WORK TO BE COMPLETED: Rewrite the rows below as a Markdown table with two columns, No. and Line, numbering each line and skipping blank ones. Leave out the pictures.

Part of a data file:
==============================

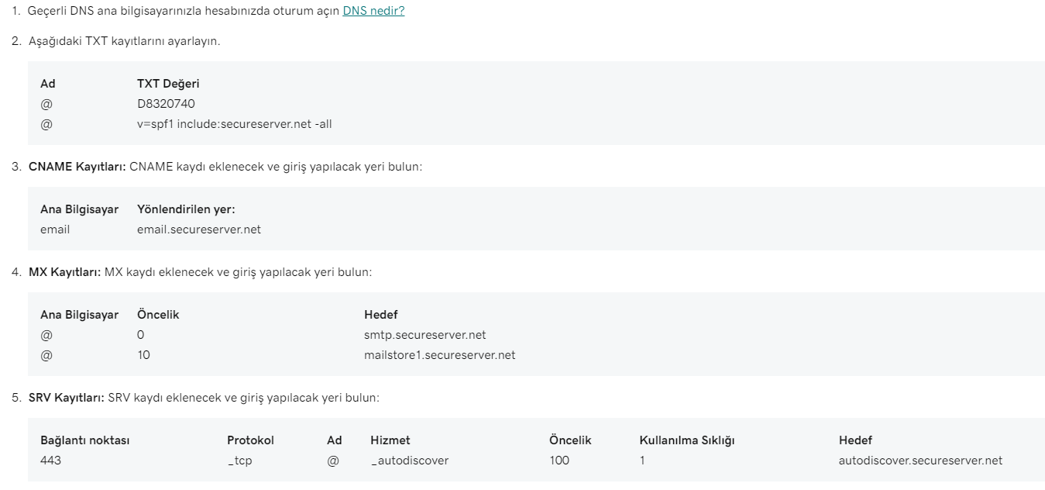Click the "Kullanılma Sıklığı" column header

pyautogui.click(x=687, y=440)
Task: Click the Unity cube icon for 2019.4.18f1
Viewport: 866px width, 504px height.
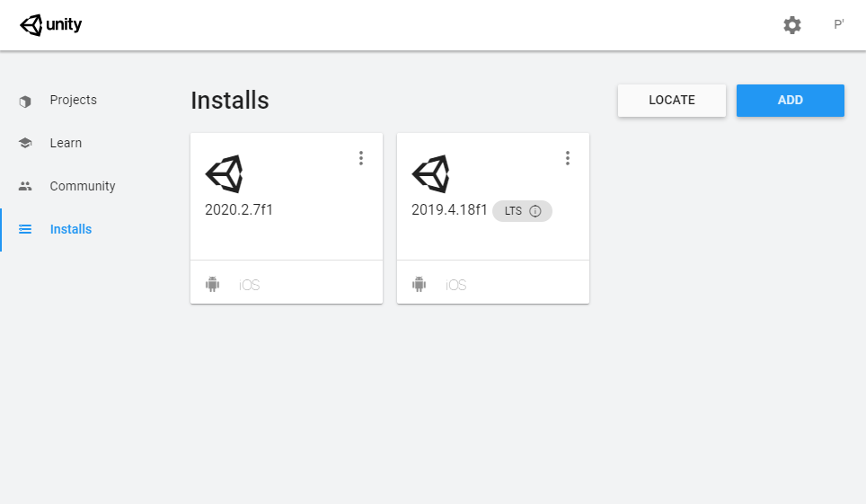Action: click(x=430, y=173)
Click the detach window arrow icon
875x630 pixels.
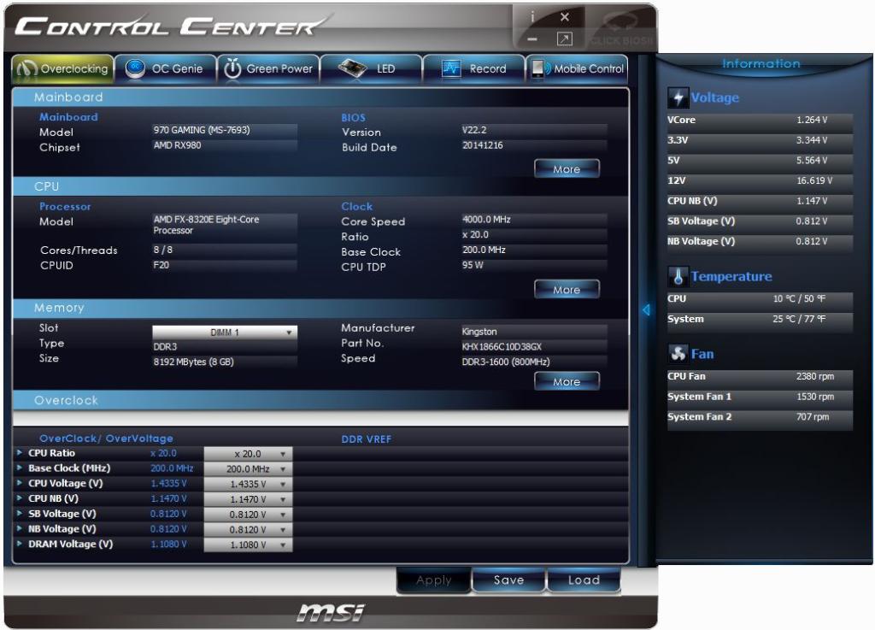click(565, 39)
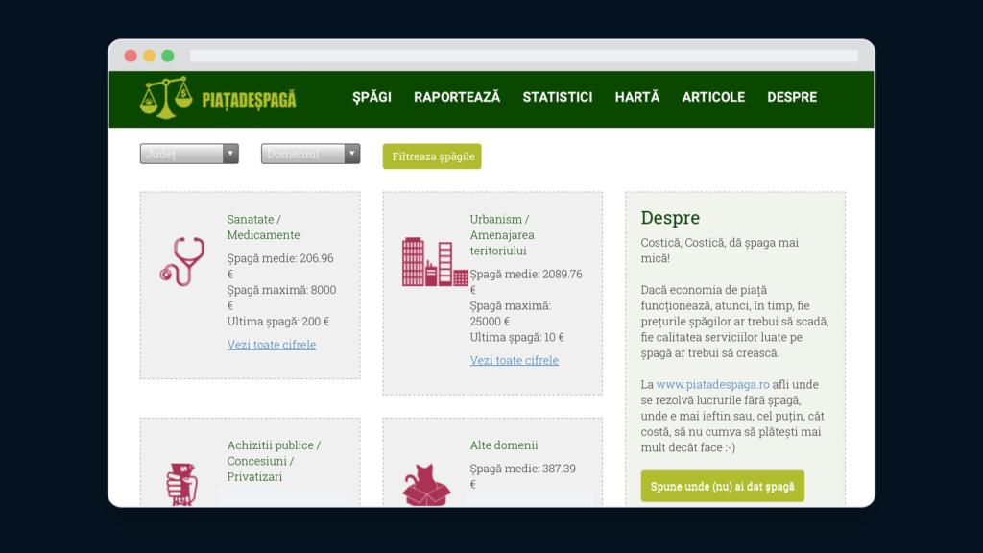Open the DESPRE menu item
Screen dimensions: 983x553
pos(792,97)
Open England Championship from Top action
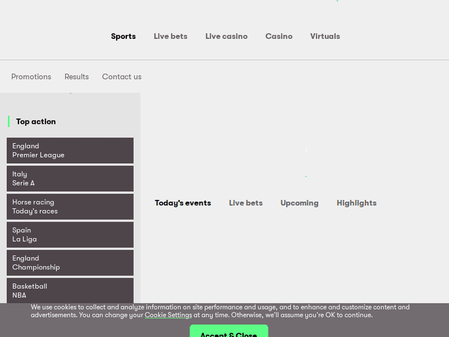 [70, 263]
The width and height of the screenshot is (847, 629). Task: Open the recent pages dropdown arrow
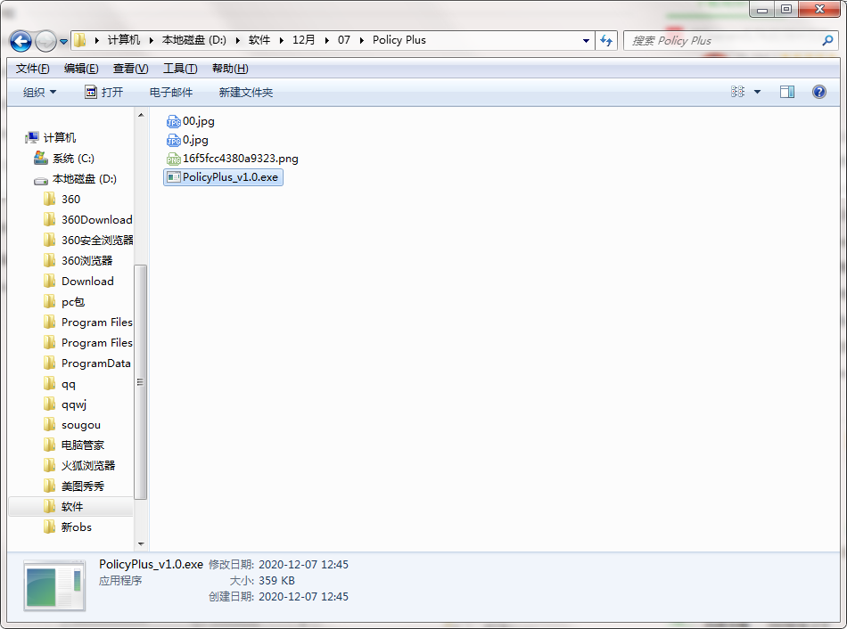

==============================

ANSWER FOR THIS EXERCISE:
| No. | Line |
|---|---|
| 1 | Click the "Kullanılma Sıklığı" column header |
| 2 | pyautogui.click(x=687, y=440) |
| 3 | Task: Click the Unity cube icon for 2019.4.18f1 |
| 4 | Viewport: 866px width, 504px height. |
| 5 | Action: click(x=430, y=173) |
| 6 | Click the detach window arrow icon |
| 7 | 875x630 pixels. |
| 8 | click(565, 39) |
| 9 | Open the DESPRE menu item |
| 10 | Screen dimensions: 983x553 |
| 11 | pos(792,97) |
| 12 | Open England Championship from Top action |
| 13 |  [70, 263] |
| 14 | The width and height of the screenshot is (847, 629). Task: Open the recent pages dropdown arrow |